For companies protective of their IT operations and data, wholesale public cloud computing adoption can be a difficult pill to swallow. But cloud momentum is too strong a trend to ignore. Enter the hybrid cloud — a panacea of sorts, enabling companies to maintain a mix of on-premise and off-premise cloud computing resources, both public and private, managed through a common framework to simplify operations. This concept has steadily gathered steam over the last year and a half, and now appears poised to capture the minds, and wallets, of corporations in 2010.

First, let’s take a look at the reasons leading corporations to consider hybrid clouds, then the means for them to get there. Data security and control are most frequently mentioned as the drivers for corporations to own and manage a portion of their infrastructure. Most corporations have longstanding cultural biases toward keeping core IT assets in-house that are unlikely to change anytime soon.

That said, companies also want to take advantage of public cloud resources. One reason hybrid clouds are proliferating is to enable “cloudbursting,” or the ability to seamlessly and automatically grow workloads into public cloud resources for a period of time, and then decommission them once the heavy loads subside. For industries such as finance and health care, compliance regulations limit the number of public cloud offerings they can use, forcing some of their infrastructure to remain in-house.

Simple negotiating leverage will lead companies not to put all of their eggs in one public cloud basket, and maintaining private infrastructure provides one way to control, although not necessarily minimize, infrastructure costs. Also, the demands of a typical enterprise do not have the wide load swings of web applications, and in the cases where resource demand can be forecasted, owning infrastructure as a financed capital expense can be more advantageous than high monthly operating expenses.

The hybrid cloud market is being addressed by large technology vendors as well as open-source software projects in what might be classified as the ultimate battle between lock-in and unlock. On the large vendor side, VMware has been busy enabling both enterprises and service providers with a range of virtualization tools to deliver migration of virtual machines between on-premise and off-premise infrastructures. The company’s vCloud Express initiative allows service providers to offer infrastructure as a service offerings for enterprises while maintaining compatibility with internal VMware deployments.

HP (s hpq) recently announced three offerings aimed at companies using both physical on-premise and cloud servers, including HP Operations Orchestration for provisioning, HP Cloud Assure for cost control, and HP Communications as a Service for service providers to offer small businesses on-demand solutions.
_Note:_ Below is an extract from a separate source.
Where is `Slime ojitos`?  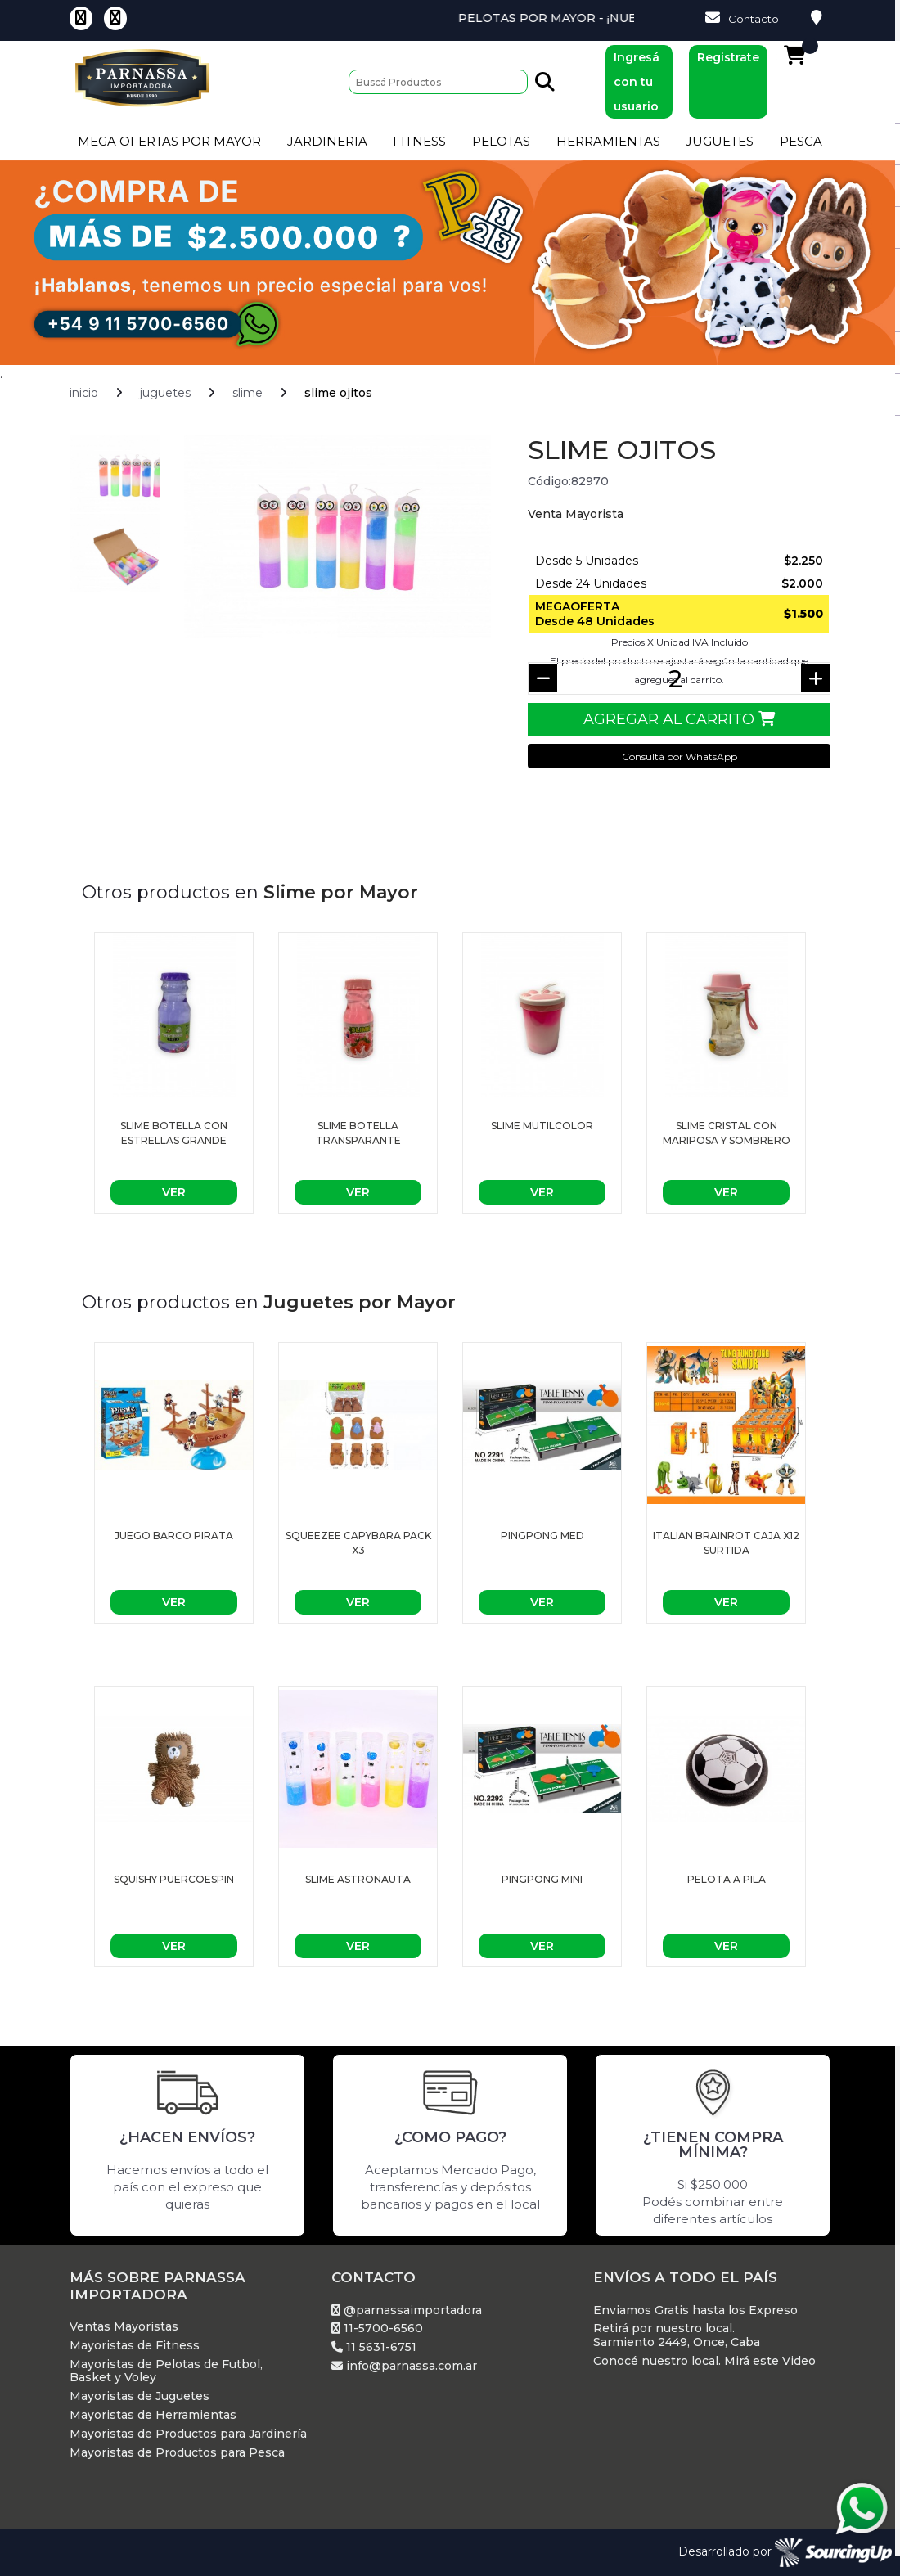 Slime ojitos is located at coordinates (338, 392).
Microsoft (s msft) has focused its Azure cloud platform on enterprises that can use the same Windows and .NET development frameworks on services internally and on the cloud. See our posts “Microsoft Azure Walks a Thin Blue Line” and “Will Microsoft Drive Cloud Revenues in 2010?” Even Amazon (s amz) has started to reach towards hybrid deployment models with its Virtual Private Cloud service positioned as “a secure and seamless bridge between a company‚Äôs existing IT infrastructure and the AWS cloud.”

Approaching the market from another direction is a set of companies and open-source software projects that provide on-premise and public cloud integration. Eucalyptus is perhaps the best known in this category and provides open-source software infrastructure for on-premise cloud computing. Eucalyptus includes the ability to work within VMware environments and provision resources to Amazon Web Services.

Open Nebula, an open-source project out of the Distributed Systems Architecture Group at the Complutense University of Madrid, creates a new virtualization layer that “supports the dynamic execution of multi-tier services on a distributed infrastructure consisting of both data center resources and remote cloud resources.” And Nimbus, focused primarily on the scientific community, also provides a virtualization framework to help manage cloud deployments for infrastructure as a service.

The good news for enterprises considering hybrid cloud computing deployments is the range of options on the table. From the fully integrated end-to-end solutions like VMware or Azure, to the open-source solutions that provide more choice, the time is right to jump in and benefit from the cost savings, flexibility, and technology advances delivered by hybrid clouds.